We took Cara’s recommendation and enjoyed her breakfast sandwiches, along with probably the best London Fogs we have ever tasted. I was wishing I had room to try other things, including her enormous cheese scones, muffins, cookies and smoothies. And, as you might expect from someone who names her business after a song title, the playlist at Under Pressure was terrific as well.

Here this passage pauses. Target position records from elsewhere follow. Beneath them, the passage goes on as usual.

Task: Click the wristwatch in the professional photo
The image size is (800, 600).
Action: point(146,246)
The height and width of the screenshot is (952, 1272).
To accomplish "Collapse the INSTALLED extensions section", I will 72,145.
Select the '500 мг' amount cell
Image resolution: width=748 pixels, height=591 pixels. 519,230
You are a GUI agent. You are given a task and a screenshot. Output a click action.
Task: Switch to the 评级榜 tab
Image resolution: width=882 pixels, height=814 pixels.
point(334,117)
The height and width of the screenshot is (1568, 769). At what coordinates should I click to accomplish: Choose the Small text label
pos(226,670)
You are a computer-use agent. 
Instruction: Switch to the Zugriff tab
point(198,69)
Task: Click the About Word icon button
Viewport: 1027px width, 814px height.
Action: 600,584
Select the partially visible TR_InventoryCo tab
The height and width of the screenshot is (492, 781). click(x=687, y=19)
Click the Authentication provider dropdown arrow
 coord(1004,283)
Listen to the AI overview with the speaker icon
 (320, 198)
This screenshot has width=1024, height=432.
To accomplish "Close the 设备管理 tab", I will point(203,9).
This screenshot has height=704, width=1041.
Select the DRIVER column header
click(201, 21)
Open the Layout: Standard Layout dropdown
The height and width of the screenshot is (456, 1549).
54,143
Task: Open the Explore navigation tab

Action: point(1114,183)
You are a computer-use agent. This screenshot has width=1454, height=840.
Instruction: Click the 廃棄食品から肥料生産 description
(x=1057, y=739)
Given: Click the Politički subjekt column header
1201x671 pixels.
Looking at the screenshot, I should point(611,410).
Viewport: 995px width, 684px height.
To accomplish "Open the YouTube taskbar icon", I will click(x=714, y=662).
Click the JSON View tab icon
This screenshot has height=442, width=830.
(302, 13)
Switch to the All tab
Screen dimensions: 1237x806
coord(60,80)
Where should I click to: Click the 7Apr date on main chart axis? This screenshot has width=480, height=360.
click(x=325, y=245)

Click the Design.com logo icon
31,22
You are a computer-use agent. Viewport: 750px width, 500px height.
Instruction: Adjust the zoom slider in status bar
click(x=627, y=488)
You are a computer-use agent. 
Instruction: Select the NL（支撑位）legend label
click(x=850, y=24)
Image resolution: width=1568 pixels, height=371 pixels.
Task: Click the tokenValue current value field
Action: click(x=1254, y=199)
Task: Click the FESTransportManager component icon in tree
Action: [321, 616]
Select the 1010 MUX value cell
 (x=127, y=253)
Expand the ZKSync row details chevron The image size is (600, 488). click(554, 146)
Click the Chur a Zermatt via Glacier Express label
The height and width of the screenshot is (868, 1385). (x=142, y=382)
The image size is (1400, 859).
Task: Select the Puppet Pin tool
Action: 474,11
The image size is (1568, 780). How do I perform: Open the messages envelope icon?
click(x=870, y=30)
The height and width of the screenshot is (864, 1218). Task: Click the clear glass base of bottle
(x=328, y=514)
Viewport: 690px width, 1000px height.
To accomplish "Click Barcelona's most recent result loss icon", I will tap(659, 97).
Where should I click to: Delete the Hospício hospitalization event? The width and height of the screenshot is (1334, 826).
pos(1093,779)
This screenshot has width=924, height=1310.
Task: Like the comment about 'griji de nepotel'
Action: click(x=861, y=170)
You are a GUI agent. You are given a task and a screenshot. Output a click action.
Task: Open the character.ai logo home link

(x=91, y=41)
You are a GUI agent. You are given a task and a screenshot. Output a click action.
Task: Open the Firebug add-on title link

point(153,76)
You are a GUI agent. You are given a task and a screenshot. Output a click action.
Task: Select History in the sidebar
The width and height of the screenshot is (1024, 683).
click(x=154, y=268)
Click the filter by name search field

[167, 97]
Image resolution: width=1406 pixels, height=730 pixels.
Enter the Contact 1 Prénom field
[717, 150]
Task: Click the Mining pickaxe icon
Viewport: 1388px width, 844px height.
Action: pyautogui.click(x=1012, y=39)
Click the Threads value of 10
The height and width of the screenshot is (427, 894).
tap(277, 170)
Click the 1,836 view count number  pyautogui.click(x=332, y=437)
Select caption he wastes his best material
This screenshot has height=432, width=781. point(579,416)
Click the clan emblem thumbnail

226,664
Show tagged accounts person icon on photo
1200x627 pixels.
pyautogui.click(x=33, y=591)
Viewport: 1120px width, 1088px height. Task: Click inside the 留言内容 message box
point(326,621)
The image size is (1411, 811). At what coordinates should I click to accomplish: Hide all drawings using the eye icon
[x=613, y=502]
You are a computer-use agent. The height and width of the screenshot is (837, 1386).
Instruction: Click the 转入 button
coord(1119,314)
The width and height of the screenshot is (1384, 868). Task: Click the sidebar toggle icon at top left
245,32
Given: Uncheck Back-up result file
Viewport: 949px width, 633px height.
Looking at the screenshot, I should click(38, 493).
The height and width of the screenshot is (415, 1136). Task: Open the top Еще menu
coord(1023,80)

As we discovered, there is a lot of deliciousness happening in Carleton Place. The town is likely to become increasingly more diverse and interesting, given that 1500 new homes are scheduled to be built there over the next 10 years. It’s well worth the very short drive past the big box stores on the highway to get to the heart of Carleton Place and discover all there is to enjoy in this welcoming community, including an impressive range of eateries and unique boutiques. I look forward to going back and participating in a tasty walking tour with The Good Food Tour, operating out of Carleton Place and Almonte. In 2019, Carleton Place is celebrating 200 years of settlement and there are loads of special events planned including the first ever Sam Bat adult mixed slow pitch tourney tournament, an old homestead week and much more. I also plan to make time for kayaking on the Mississippi River, shopping at the Carleton Place Farmers’ Market and exploring the many walking and cycling trails in and around town. It’s going to be fun to get to know this town even better.
Note: We were invited to visit Carleton Place as guests of Lanark County Tourism and the Carleton Place & District Chamber of Commerce. Opinions, as always, are my own.